2.        Pertanda orang yang bertakwa kepada Allah ada tiga, yaitu: (1) memprioritaskan ridhaNya; (2) selalu bertakwa kepadaNya; dan (3) menentang hawa nafsunya. Dengan kata lain, ridha Allah di atas kepuasan hawa nafsunya. Ia selalu menemani ketakwaannya, tidak pernah beranjak darinya, baik dalam keadaan suka maupun duka, gembira maupun sedih, senang maupun marah. Ia selalu menentang hawa nafsu yang menjauhkannya dari Allah dan merugikan pahala dariNya.


3.        Janganlah Anda merasa tenang dengan hawa nafsu Anda, sekalipun dia mengajak Anda pada hal hal yang disukai.


4.        Berikanlah kepada orang mukmin tiga perkara sebagai bagiannya, yaitu: (1) Jika Anda tidak bermanfaat baginya, janganlah membahayakannya; (2) Jika Anda tidak dapat menyenangkannya, janganlah Anda menyusahkannya, dan (3) Jika Anda tidak memujinya, janganlah Anda mencacinya.

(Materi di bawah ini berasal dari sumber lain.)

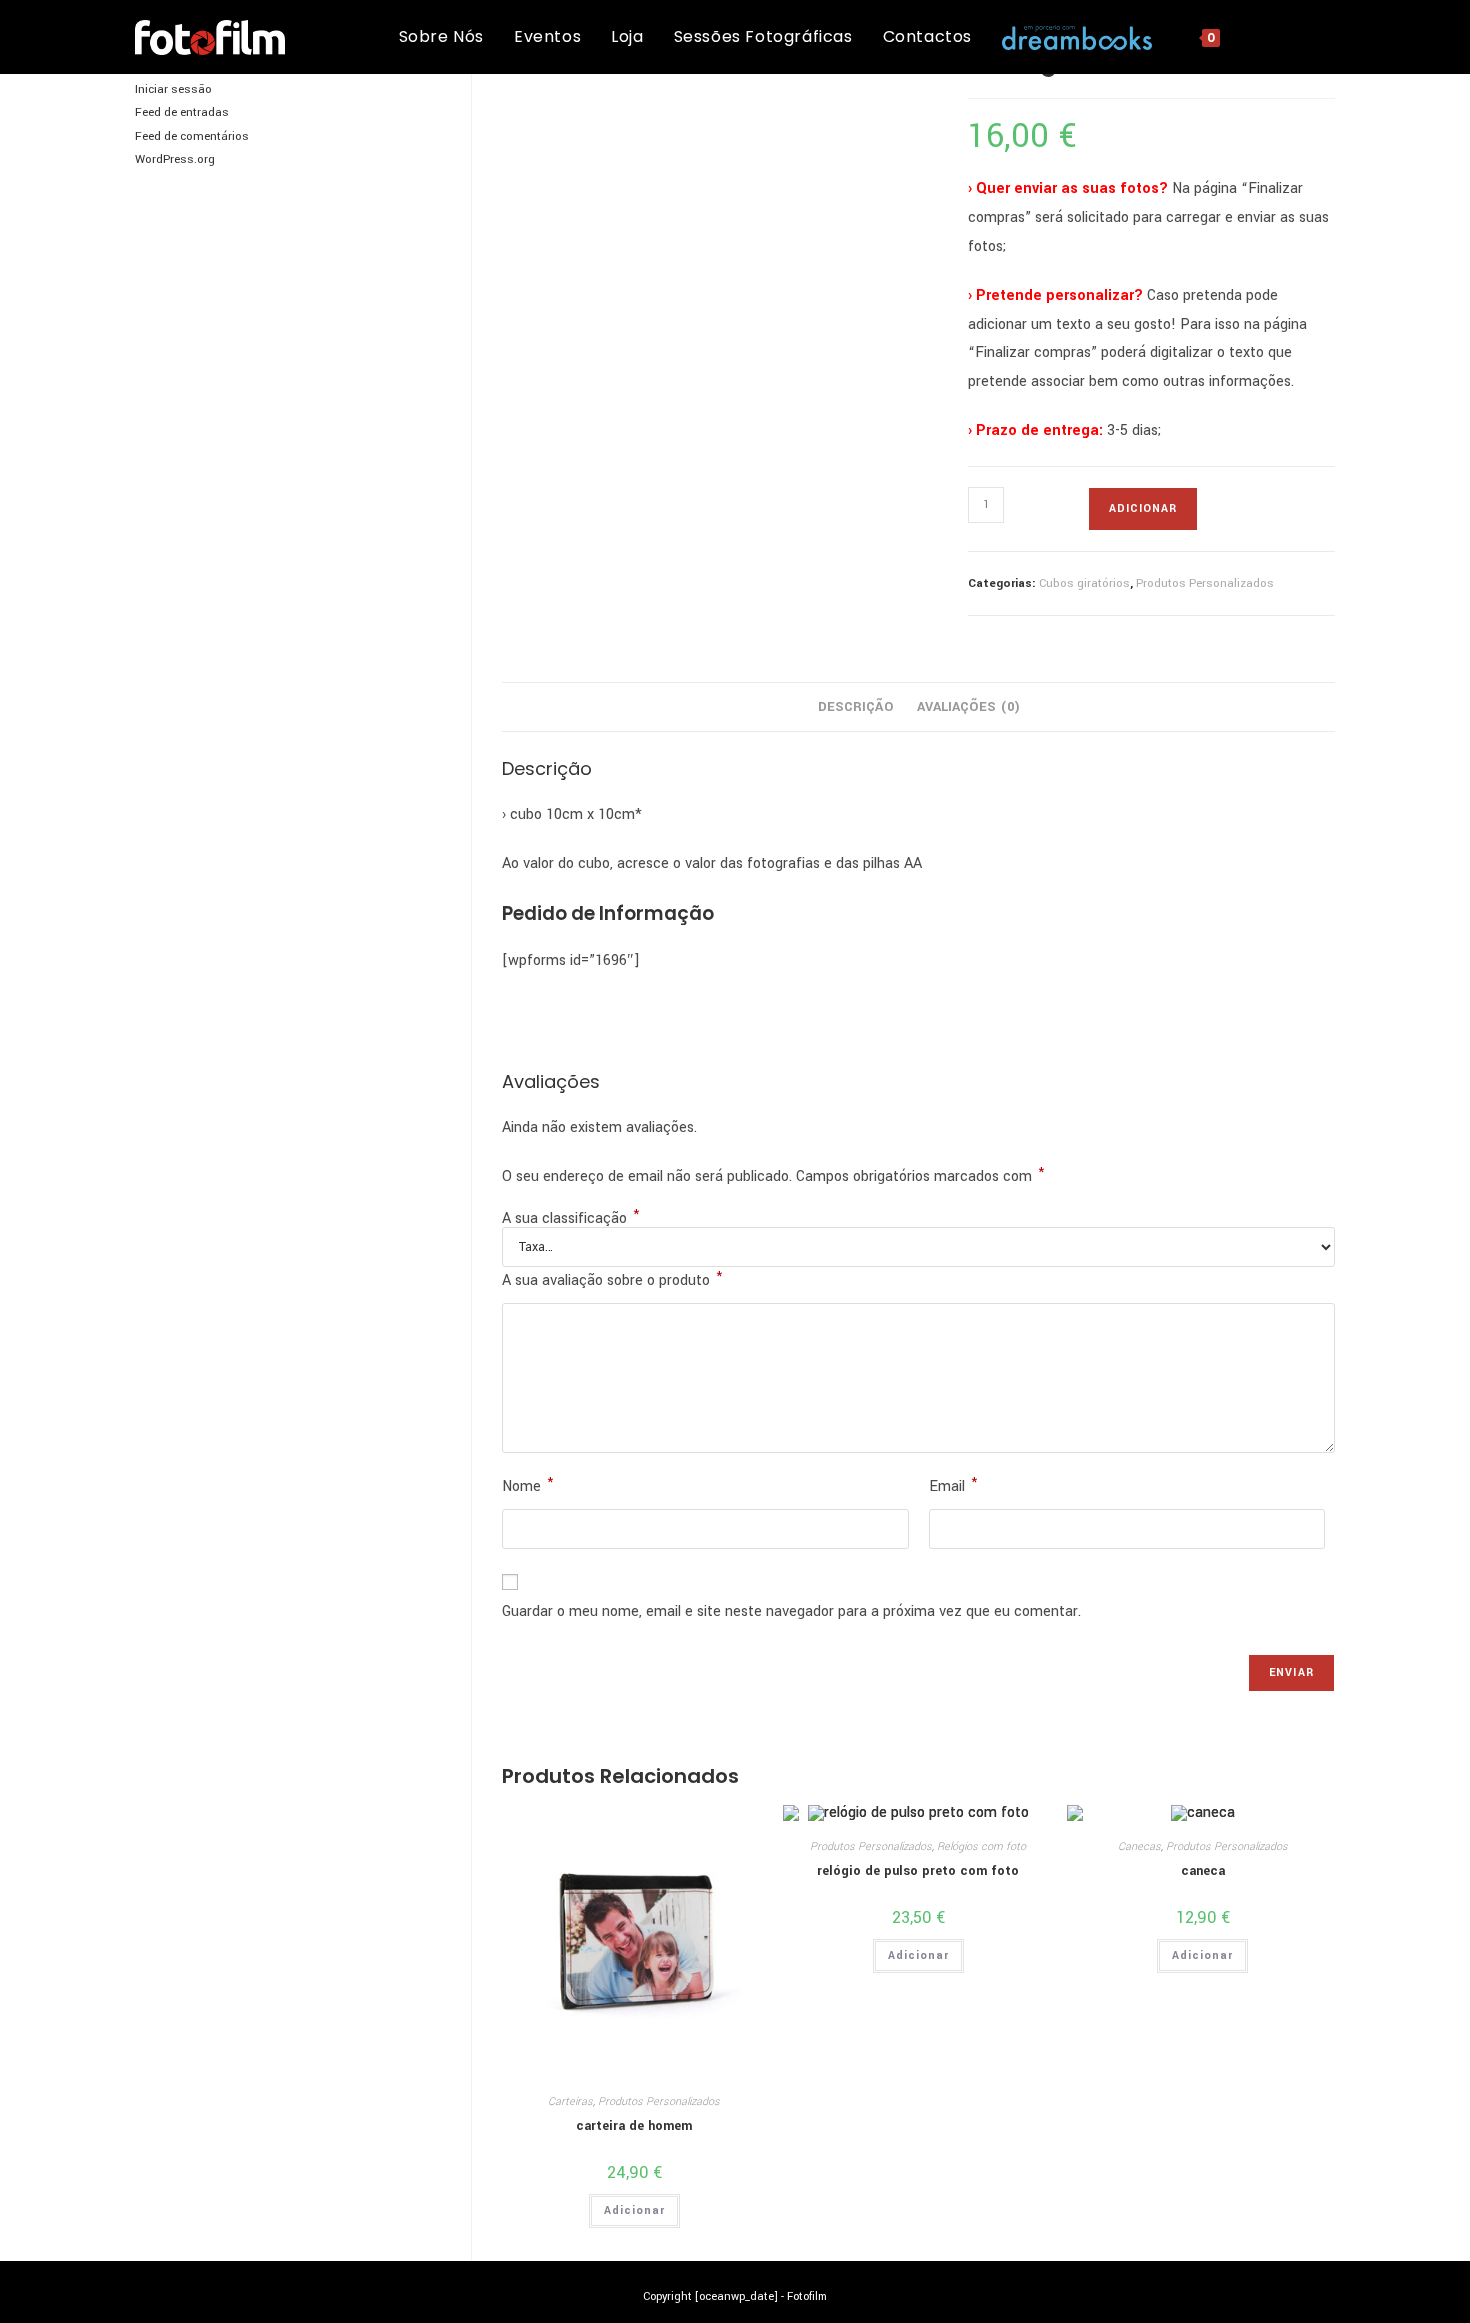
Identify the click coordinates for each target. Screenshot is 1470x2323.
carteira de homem (634, 2126)
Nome (527, 1485)
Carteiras (570, 2101)
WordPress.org (175, 159)
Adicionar (1143, 508)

Dalam kaitan iman dan hawa nafsu yang sama sama mempengaruhi hati, ketahuilah bahwa: “Iman itu bagaikan potongan kain berwarna putih di dalam hati. Setiap kali iman seseorang bertambah, maka bertambah besar pula ukuran potongan putih tersebut. Jika iman telah mencapai derajat kesempurnaan, maka semua hatinya akan menjadi putih (fitrah). Sebaliknya, kemunafikan itu ibarat potongan kain berwarna hitam di dalam hati. Setiap kali kemunafikan itu bertambah, maka bertambah besar pula ukuran potongan hitam tersebut. Jika kemunafikan telah mencapai tingkat sempurna, maka semua hatinya menjadi hitam. Demi Allah! Jika kalian tercipta dengan hati seorang mukmin, maka kalian akan menemukan hati kalian menjadi putih, dan jika kalian tercipta dengan hati seorang munafik, maka kalian akan menemukan hati kalian menjadi hitam.” (Ali bin Abi Thalib ra)


Jika kenyataannya seperti itu, maka jalan apa yang harus ditempuh untuk mengembangkan dan menyempurnakan iman di dalam hati atau menghilangkan hawa nafsu di dalam hati? Untuk itu, ingatlah bahwa keimanan di dalam hati yang tidak disertai dengan amal shaleh akan menjadi iman terus berkutat dalam daerah yang sempit sehingga kekuatan hawa nafsu dan kedzaliman akan terus menerus merongrong dan menguasai hati yang pada akhirnya menghantarkan diri kita sesuai dengan kehendak syaitan sanglaknatullah. Adanya kondisi ini menunjukkan bahwa perasaan beriman membutuhkan ruangan untuk berkembang dan terus bertambah di dalam hati agar terhindar dari belenggu hawa nafsu dan kedzaliman.


Daftar Pustaka:

1.        Dr Aidh bin Abdullah Al Qarni, Cambuk Hati, Irsyad Baitus Salam, Bandung, 2004.
2.        Majdi Al Hilali, Power of The Qur’an, Pustaka Maghfirah, Jakarta, 2008.